Published on Jan. 1, 2010 in RNA volume 16.
PubMed ID: 20007328
Abstract:
Hen1 is an RNA ribose 2'-O-methyltransferase that modifies the 3' terminal nucleoside of eukaryal small regulatory RNAs. Here, we report that Hen1 homologs are present in bacterial proteomes from eight different phyla. Bacterial Hen1 is encoded by the proximal ORF of a two-gene operon that also encodes polynucleotide kinase-phosphatase (Pnkp), an RNA repair enzyme. Purified recombinant Clostridium thermocellum Hen1 is a homodimer of a 465-amino acid polypeptide.
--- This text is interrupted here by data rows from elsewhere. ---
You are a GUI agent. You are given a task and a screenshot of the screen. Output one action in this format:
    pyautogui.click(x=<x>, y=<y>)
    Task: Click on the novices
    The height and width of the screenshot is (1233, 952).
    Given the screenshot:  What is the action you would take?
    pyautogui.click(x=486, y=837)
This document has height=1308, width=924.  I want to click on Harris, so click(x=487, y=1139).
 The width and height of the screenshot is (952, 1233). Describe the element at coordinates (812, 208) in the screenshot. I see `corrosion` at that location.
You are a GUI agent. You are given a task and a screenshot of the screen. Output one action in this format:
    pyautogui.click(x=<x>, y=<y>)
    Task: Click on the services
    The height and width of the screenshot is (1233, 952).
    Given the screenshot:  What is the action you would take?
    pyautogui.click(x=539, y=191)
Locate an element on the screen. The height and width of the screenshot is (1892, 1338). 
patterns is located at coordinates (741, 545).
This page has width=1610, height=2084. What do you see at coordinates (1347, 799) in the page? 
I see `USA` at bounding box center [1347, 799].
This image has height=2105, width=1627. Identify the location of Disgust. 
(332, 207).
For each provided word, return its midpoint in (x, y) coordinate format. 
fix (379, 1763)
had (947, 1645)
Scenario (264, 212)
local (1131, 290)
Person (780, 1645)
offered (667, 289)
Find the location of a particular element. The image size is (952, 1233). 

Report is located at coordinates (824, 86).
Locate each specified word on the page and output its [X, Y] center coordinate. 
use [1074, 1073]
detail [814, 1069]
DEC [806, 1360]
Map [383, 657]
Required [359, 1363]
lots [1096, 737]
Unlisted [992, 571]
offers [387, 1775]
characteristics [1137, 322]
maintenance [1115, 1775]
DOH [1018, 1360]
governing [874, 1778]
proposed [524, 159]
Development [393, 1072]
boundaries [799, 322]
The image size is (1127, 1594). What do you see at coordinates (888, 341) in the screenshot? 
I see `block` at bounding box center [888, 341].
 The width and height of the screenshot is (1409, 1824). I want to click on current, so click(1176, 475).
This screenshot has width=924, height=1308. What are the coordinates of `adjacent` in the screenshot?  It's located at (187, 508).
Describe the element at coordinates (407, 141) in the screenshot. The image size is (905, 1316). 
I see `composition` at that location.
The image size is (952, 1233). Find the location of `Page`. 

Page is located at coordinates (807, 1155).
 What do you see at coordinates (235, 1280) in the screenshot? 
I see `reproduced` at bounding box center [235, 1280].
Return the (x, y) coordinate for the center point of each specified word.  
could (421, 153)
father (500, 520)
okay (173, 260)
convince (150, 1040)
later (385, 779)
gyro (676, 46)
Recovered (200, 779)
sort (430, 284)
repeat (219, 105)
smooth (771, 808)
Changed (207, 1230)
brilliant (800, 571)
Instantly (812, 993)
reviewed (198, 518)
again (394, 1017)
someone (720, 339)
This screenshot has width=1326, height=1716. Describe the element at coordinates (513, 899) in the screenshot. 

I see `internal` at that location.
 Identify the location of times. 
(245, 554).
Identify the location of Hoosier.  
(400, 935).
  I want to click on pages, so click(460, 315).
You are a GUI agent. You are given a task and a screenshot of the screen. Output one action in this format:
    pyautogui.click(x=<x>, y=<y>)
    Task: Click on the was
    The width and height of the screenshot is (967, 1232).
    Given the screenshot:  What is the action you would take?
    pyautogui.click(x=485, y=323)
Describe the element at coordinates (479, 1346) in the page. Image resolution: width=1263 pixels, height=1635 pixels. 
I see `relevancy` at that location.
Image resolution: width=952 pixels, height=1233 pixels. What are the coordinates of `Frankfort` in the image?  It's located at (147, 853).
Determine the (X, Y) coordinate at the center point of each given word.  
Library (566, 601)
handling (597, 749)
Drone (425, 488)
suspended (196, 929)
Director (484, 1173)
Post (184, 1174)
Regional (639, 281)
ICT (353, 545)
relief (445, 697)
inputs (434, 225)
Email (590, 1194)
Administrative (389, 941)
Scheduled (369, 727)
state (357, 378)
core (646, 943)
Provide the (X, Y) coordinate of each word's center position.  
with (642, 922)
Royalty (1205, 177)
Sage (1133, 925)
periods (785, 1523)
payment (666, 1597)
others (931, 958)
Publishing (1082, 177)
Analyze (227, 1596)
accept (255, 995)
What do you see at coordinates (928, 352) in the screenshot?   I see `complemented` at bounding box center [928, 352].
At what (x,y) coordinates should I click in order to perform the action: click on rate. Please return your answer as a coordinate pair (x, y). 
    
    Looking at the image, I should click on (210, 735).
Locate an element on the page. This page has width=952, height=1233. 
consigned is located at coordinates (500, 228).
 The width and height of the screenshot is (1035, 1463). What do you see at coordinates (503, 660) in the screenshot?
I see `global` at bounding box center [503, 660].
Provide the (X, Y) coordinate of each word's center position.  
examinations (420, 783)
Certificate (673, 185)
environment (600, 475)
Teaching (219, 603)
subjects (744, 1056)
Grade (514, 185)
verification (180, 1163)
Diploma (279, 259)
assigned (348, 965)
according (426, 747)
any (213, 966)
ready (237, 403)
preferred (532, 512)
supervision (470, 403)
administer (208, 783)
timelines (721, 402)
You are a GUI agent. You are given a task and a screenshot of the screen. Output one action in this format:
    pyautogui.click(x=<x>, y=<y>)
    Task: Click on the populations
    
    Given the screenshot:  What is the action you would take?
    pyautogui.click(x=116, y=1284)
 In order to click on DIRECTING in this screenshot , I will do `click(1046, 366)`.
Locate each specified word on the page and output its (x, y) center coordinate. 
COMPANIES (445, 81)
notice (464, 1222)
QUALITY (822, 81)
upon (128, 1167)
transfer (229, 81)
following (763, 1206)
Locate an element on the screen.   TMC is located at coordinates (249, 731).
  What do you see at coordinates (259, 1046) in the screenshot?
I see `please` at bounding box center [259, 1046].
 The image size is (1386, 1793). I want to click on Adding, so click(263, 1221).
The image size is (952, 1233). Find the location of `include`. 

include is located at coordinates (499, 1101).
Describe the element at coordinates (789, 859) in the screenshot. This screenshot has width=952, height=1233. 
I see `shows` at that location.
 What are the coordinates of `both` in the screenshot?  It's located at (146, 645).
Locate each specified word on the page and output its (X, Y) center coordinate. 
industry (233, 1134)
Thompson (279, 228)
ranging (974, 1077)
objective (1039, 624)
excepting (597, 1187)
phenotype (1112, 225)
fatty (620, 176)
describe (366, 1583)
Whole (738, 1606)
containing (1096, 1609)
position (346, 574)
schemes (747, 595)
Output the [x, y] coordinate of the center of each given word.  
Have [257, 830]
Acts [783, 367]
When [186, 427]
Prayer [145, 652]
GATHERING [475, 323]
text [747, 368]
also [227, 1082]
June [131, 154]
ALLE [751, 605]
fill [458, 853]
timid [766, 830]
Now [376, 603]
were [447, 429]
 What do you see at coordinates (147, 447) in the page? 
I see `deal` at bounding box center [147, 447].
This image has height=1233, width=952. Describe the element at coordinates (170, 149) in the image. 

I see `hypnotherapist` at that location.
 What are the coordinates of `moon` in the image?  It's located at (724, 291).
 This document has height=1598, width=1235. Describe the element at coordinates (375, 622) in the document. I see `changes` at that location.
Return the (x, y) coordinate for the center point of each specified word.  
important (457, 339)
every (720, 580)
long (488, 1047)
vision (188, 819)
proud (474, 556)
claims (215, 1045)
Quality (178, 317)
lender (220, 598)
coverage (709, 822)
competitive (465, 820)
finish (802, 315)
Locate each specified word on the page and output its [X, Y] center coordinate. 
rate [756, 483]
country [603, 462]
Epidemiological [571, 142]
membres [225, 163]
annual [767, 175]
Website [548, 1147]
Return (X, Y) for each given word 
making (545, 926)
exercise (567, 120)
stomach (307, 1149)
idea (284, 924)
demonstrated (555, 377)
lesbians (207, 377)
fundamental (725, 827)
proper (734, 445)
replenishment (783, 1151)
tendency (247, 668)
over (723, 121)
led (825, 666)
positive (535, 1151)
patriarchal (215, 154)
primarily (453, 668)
CthHen1 catalyzes methyl transfer from AdoMet to the 3' terminal nucleoside of an RNA oligonucleotide, but is unreactive with a synonymous DNA oligonucleotide or an RNA with a single 3'-terminal deoxyribose sugar. CthHen1 is optimally active at alkaline pH and dependent on manganese. Activity is inhibited by AdoHcy and abolished by mutations D291A and D316A in the putative AdoMet-binding pocket. The C-terminal fragment, Hen1-(259-465), comprises an autonomous monomeric methyltransferase domain.